Пароход поплыл по Делаверскому заливу, а потом вышел в Атлантический океан и направился к Гудсону.
Мне не нравилось, что мы едем на тесной и грязной нижней палубе. Снизу я видела, как наверху, за начищенными медными перилами, гуляют белые дети. Иногда дети смотрели на нас и чему-то смеялись, а я в ответ корчила им гримасы.
Мне очень захотелось побывать наверху. Я тихонько отошла от мамы и полезла по лестнице вверх. На предпоследней ступеньке я подняла голову и вдруг увидела боцмана.
– Уходи отсюда! Здесь не место неграм, – сказал он сердито.
И я, сдерживая слезы, вернулась на нижнюю палубу.
Одна белая девочка чаще других приходила глядеть на нас. Она была одета в розовое шелковое платье с большим кружевным воротником. У девочки было капризное и злое выражение лица, нижнюю губу она некрасиво оттопыривала. Из нашей семьи ее больше всего интересовал Прист. Она манила его к себе, называла ласковыми именами, а иногда бросала ему кусочки лакомств.
Однажды девочка привела с собой высокого джентльмена в синем фраке, с толстой золотой цепью на жилете. Они оба долго глядели на Приста, и девочка о чем-то горячо просила высокого джентльмена.
Вскоре после того как они ушли, к нам на нижнюю палубу явился боцман. Он направился прямо к маме.
– Дочке одного из пассажиров приглянулся твой кот, – обратился он к ней. – Она желает его купить. Во сколько ты его оцениваешь?
– Кот непродажный, сэр, – отвечала она. – Это наш друг, а мы друзей не продаем. К тому же, он принадлежит не мне, а моей девочке.
Я тотчас же схватила Приста на руки. Мне смутно чудилась какая-то опасность.
– Продай кота, девочка, – обратился ко мне боцман. – Получишь за него много денег, купишь себе конфет, игрушек, ленточек…
Но я только крепче прижала к себе кота и ничего не ответила. Боцман пожал плечами и ушел. Он приходил еще несколько раз и все уговаривал маму продать Приста, предлагая много долларов.
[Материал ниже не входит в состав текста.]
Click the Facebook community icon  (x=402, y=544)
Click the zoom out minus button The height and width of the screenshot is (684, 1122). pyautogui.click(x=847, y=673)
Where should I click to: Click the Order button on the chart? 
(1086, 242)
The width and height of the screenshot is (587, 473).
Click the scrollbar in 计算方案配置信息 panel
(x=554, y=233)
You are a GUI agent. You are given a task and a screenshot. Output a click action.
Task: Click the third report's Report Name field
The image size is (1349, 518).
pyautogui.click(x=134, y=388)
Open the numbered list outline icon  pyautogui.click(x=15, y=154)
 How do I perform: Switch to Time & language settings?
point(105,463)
– Глупая ты женщина, ведь на эти деньги ты сможешь устроиться в Нью-Йорке, – убеждал он маму. – А девчонка твоя ничего не узнает. Мы возьмем кота, когда она уснет.
Но мама с негодованием отвечала ему, что она не станет обманывать своего ребенка.
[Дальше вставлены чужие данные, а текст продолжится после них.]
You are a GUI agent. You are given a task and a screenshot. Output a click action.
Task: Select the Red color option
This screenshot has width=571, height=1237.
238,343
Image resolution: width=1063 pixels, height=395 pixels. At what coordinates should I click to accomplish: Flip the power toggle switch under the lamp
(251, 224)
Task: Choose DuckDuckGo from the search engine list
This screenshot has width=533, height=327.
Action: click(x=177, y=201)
– Ну хорошо, – пробормотал сквозь зубы боцман. – Не хочешь добром, так мы устроим иначе!
Он больше не приходил.
На другой день пароход наш остановился у большого портового города. Грузчики с криками потащили на берег тюки табака и хлопка. Пассажиры с багажом спешили сойти на сушу.
Я увидела белую девочку в шелковом платье, которую сводил по трапу высокий джентльмен. Девочка весело смеялась и все оглядывалась на пароход. В руках у нее было что-то большое, завернутое в плед. Носильщики несли за ними их чемоданы.
Я была так поглощена зрелищем порта, суетой и беготней грузчиков, что позабыла об всем на свете. И только когда пароход отчалил от берега и вышел в открытый океан, я вдруг спохватилась, что не вижу Приста.
Я облазила всю нижнюю палубу, забралась даже в трюм, заглядывала под ящики и тюки с товаром, звала самыми ласковыми именами – кот бесследно исчез.